━━━ TEXTO DE ESTUDO ━━━
Shoá e Nakba, duas catástrofes. O que elas têm em comum?

Em 30 de janeiro de 1939, discursando no Parlamento Alemão (Reichstag) o Chanceler Adolf Hitler declarou que caso a Alemanha fosse “obrigada” a entrar numa guerra, ela acarretaria o final do judaísmo na Europa, conforme suas palavras: “a aniquilação da raça judaica na Europa”. A profecia de Hitler foi autocumprida. Ele iniciou a guerra e a Alemanha tentou aniquilar os judeus nos territórios que conquistou.

A Shoá lamenta a consequência do sucesso da tentativa de genocídio nazista.

Em 11 de outubro de 1947, em entrevista a um jornal egípcio, o Secretário-Geral da Liga Árabe Azam Pashá declarou “eu espero que os judeus não nos forcem a ir para a guerra porque ela será uma guerra de extermínio e um massacre perigoso que a história vai registrar como sendo similar ao massacre dos Mongóis ou da guerra contra os Cruzados”. A Liga Árabe iniciou uma guerra onde tentou sem sucesso exterminar os judeus.

A Nakba lamenta a consequência do fracasso da tentativa de extermínio árabe.

No que elas diferem?

A Shoá foi imposta aos judeus. Eles não a procuraram e não a provocaram. Não tendo meios para enfrentá-la, tudo o que puderam fazer foi tentar fugir dela.

O rótulo Shoá foi adotado naturalmente. Nada mais natural do que chamar uma catástrofe de catástrofe.

A Shoá não criou o Estado de Israel, eis que ele estava em gestação pragmática desde o final do século 19 e espiritual desde sempre.

A Shoá tampouco criou a identidade judaica. Os judeus se percebem como povo há milênios.
━━━ DADOS FORNECIDOS ━━━
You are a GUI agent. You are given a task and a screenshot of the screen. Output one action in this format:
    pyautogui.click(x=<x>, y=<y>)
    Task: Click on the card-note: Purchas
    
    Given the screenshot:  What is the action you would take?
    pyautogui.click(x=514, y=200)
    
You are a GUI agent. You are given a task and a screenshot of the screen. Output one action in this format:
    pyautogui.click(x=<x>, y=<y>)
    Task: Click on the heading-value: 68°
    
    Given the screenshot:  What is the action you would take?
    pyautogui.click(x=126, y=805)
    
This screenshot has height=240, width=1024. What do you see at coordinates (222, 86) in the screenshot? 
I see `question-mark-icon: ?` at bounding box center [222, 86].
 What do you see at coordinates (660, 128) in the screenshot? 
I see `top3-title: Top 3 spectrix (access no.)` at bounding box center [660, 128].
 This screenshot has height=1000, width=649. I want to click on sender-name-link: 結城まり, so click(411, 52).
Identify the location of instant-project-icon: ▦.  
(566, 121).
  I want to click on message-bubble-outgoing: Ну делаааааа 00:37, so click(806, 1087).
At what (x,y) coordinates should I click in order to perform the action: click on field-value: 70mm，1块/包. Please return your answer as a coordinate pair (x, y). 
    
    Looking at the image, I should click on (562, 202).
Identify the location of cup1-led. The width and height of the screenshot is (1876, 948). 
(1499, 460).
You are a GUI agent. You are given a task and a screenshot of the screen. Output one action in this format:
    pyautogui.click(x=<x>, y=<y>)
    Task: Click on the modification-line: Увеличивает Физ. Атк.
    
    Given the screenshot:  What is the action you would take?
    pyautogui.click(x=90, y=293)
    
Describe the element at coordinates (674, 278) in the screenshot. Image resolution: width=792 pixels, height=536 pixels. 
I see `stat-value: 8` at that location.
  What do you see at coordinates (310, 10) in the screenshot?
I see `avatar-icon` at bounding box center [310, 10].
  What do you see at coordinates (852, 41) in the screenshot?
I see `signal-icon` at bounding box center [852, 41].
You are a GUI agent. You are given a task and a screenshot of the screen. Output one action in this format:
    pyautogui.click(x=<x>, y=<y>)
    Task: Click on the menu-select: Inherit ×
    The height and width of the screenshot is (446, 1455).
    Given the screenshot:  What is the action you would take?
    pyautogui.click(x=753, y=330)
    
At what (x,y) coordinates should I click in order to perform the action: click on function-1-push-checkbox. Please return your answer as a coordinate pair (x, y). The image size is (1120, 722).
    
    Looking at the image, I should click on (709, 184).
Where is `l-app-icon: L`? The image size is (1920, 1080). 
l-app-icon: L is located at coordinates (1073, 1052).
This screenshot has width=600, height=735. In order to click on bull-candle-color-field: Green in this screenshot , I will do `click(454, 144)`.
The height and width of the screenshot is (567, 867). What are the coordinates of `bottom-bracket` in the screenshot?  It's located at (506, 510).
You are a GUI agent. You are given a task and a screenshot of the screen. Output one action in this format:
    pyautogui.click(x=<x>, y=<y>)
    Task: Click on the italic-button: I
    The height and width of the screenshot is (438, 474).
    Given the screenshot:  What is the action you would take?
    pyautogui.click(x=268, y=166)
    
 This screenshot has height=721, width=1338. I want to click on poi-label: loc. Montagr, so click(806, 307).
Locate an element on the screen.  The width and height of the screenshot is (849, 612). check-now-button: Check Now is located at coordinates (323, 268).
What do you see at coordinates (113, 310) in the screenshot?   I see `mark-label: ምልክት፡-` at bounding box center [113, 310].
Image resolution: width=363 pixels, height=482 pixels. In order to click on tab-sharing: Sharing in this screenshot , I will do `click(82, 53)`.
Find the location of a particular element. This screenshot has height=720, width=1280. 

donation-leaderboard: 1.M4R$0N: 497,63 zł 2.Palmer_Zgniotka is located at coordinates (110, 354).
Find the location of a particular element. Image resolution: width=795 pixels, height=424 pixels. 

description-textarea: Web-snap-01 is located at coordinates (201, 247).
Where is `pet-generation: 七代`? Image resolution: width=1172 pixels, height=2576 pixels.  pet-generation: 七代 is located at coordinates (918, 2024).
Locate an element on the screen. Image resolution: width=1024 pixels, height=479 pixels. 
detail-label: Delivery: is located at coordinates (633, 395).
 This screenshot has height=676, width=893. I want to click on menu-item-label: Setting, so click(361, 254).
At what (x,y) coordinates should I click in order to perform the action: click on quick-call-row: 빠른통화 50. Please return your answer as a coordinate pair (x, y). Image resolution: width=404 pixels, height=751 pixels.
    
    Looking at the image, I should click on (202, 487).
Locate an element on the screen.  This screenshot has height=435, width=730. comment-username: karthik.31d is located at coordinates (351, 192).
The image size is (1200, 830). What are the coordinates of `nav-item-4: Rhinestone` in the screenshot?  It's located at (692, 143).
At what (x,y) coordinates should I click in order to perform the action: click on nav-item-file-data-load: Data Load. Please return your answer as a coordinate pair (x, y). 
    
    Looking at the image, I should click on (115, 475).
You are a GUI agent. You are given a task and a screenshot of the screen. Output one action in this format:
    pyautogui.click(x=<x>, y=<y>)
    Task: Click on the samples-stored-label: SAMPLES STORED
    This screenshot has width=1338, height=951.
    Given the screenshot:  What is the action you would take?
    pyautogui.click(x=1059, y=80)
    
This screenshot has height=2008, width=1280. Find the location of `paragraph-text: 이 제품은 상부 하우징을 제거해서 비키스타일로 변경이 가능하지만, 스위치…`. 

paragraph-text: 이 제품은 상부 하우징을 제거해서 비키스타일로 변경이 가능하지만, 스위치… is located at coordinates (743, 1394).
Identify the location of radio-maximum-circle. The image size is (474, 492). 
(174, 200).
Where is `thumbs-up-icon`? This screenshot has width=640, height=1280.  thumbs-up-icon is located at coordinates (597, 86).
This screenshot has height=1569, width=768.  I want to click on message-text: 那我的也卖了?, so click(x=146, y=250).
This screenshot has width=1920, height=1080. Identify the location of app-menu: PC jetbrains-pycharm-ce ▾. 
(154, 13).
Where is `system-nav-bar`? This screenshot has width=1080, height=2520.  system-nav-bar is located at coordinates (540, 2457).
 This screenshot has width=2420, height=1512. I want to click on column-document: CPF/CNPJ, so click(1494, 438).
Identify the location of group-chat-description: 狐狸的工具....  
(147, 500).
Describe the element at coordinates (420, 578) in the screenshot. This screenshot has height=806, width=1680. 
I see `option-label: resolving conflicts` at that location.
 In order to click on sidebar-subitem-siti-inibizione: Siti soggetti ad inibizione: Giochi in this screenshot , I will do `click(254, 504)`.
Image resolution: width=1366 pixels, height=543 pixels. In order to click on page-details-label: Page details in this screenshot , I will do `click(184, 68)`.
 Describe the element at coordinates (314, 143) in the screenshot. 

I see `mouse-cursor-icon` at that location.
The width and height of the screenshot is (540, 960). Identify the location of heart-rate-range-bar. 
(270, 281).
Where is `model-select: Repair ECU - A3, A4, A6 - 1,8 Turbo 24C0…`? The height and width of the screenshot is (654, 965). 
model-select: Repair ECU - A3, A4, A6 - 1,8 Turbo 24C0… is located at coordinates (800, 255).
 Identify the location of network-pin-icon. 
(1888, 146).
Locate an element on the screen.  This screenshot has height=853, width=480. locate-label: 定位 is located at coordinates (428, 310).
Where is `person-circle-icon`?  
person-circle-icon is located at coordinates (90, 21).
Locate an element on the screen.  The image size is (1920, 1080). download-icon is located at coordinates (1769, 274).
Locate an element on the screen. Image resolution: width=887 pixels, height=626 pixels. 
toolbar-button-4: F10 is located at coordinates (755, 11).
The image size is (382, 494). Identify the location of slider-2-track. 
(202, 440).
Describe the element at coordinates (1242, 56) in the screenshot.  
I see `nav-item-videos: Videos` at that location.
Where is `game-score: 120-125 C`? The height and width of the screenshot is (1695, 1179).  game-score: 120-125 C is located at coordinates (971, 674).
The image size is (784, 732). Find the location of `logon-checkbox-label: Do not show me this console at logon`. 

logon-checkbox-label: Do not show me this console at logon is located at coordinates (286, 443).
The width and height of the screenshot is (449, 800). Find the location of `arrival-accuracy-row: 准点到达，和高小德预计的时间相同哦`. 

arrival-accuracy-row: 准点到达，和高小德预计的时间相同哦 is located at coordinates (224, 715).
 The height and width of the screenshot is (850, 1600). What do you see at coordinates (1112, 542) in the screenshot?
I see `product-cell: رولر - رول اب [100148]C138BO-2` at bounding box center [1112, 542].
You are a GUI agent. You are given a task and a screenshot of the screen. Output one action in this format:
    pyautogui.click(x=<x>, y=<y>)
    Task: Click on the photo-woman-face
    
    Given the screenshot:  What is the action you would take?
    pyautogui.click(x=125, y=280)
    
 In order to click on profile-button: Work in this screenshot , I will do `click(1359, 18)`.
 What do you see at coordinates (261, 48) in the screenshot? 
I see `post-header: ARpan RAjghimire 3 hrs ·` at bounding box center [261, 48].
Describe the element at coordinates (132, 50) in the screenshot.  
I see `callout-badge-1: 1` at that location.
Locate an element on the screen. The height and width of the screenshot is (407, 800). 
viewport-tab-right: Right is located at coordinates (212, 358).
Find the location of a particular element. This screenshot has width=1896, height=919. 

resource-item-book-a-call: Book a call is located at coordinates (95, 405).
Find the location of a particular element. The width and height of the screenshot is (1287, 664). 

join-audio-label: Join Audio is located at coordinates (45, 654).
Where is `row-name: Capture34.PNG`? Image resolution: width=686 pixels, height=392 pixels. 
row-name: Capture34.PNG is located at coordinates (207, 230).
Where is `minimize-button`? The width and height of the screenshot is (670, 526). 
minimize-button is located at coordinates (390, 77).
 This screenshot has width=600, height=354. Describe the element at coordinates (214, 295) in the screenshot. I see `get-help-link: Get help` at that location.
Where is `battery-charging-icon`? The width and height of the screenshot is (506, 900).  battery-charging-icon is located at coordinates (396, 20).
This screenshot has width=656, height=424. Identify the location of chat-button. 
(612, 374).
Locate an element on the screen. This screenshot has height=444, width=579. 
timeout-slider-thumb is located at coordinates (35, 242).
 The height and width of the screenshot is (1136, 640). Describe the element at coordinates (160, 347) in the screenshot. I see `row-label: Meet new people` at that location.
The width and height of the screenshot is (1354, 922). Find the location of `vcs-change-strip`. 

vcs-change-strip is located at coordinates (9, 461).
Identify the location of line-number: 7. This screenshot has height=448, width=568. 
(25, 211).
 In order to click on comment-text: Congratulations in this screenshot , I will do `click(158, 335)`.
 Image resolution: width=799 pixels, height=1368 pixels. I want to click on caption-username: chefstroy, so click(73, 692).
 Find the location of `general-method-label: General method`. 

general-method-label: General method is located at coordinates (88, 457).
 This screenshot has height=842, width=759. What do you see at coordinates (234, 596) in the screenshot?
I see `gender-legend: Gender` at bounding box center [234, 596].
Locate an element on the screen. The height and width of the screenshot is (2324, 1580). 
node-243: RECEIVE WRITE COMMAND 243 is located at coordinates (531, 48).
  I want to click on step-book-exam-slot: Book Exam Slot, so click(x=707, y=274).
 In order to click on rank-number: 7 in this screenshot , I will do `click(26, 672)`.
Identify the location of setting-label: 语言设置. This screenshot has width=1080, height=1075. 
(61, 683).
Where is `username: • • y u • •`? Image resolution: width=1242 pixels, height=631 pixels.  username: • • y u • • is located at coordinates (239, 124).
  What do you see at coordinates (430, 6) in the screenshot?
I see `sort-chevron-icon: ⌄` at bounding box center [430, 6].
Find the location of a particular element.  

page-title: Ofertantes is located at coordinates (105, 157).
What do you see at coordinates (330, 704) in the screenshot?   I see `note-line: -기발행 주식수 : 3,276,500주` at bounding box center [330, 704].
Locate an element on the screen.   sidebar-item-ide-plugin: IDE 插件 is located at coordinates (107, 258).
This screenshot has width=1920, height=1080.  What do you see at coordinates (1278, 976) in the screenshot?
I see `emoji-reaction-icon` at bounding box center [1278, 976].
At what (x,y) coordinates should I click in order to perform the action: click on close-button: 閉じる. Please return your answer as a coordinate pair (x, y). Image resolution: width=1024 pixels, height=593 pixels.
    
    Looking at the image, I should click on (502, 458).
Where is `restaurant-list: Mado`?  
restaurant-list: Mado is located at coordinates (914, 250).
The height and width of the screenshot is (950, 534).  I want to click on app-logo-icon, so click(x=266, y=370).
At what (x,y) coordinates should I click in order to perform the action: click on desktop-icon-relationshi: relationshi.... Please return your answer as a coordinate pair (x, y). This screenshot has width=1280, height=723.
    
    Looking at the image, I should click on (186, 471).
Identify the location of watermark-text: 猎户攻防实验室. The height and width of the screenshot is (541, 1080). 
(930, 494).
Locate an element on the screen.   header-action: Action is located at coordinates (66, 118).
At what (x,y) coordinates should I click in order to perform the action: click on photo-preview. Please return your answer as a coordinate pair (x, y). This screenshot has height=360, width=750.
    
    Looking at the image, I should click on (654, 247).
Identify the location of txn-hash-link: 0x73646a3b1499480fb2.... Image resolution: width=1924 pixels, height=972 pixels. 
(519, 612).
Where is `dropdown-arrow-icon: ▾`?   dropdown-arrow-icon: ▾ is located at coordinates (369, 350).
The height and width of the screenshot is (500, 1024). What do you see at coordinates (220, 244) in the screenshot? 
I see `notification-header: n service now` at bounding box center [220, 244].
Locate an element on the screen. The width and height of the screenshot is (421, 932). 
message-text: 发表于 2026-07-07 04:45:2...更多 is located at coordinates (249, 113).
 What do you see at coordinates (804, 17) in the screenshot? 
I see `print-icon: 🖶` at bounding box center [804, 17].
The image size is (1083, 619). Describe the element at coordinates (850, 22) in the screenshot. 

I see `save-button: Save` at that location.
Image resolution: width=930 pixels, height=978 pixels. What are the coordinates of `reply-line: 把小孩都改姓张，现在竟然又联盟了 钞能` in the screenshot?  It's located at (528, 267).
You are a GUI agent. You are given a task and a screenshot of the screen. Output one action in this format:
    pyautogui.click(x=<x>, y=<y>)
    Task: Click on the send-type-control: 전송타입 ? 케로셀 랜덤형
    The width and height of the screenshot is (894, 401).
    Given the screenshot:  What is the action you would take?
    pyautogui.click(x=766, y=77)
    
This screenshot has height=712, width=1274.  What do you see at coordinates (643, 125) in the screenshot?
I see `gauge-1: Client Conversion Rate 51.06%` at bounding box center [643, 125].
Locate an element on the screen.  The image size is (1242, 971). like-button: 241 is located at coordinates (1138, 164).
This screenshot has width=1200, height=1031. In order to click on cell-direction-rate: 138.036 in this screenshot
━━━
- _REQUISITOS DA TAREFA_:
Extraia, sem nenhuma alteração, o trecho do texto sobre a Shoá e a Nakba que começa com "A Shoá foi imposta" e segue até "catástrofe de catástrofe.".

- _ESPAÇO DA RESPOSTA_:
A Shoá foi imposta aos judeus. Eles não a procuraram e não a provocaram. Não tendo meios para enfrentá-la, tudo o que puderam fazer foi tentar fugir dela.

O rótulo Shoá foi adotado naturalmente. Nada mais natural do que chamar uma catástrofe de catástrofe.